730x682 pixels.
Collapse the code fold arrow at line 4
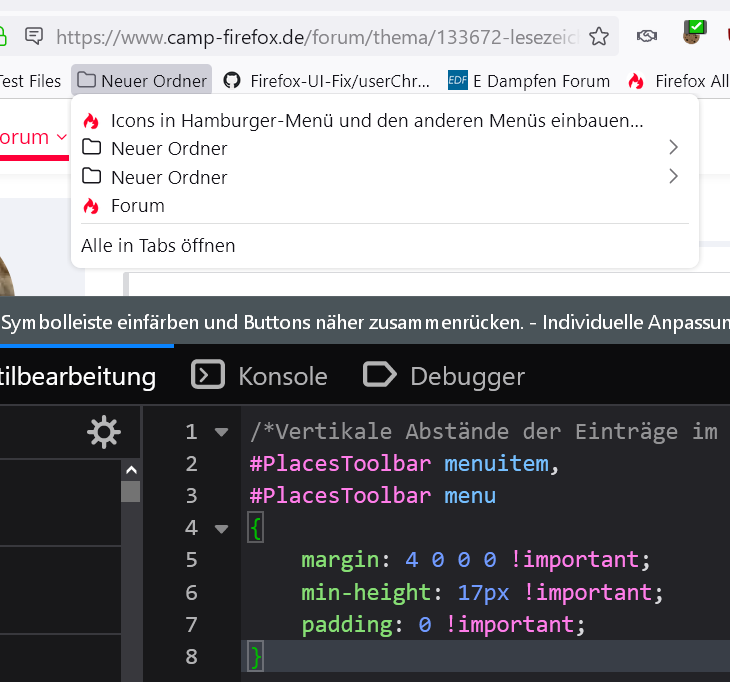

...

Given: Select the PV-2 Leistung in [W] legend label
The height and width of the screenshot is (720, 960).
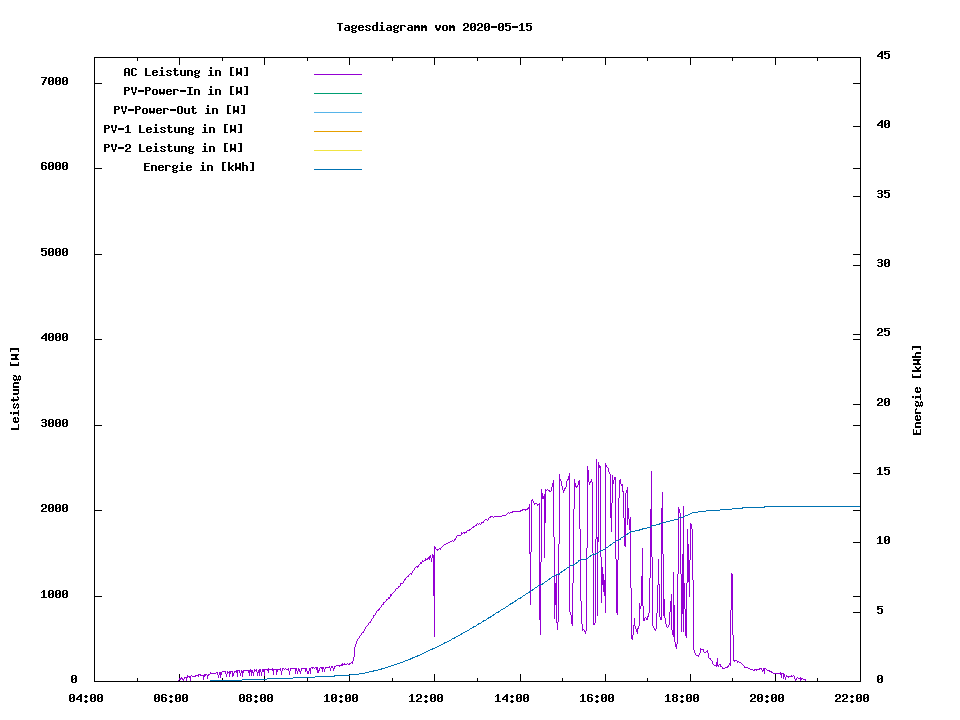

...

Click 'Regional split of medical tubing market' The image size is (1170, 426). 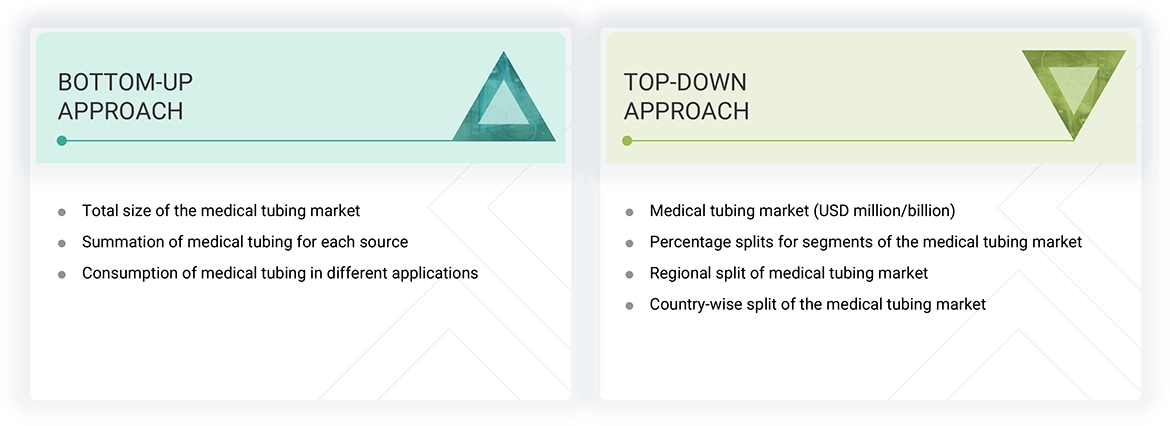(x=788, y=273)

What you will do: Set down, from the entries above, exactly the lines from the one with "730x682 pixels." up to and including the one with "Collapse the code fold arrow at line 4", and no other lines.

Response box:
730x682 pixels.
Collapse the code fold arrow at line 4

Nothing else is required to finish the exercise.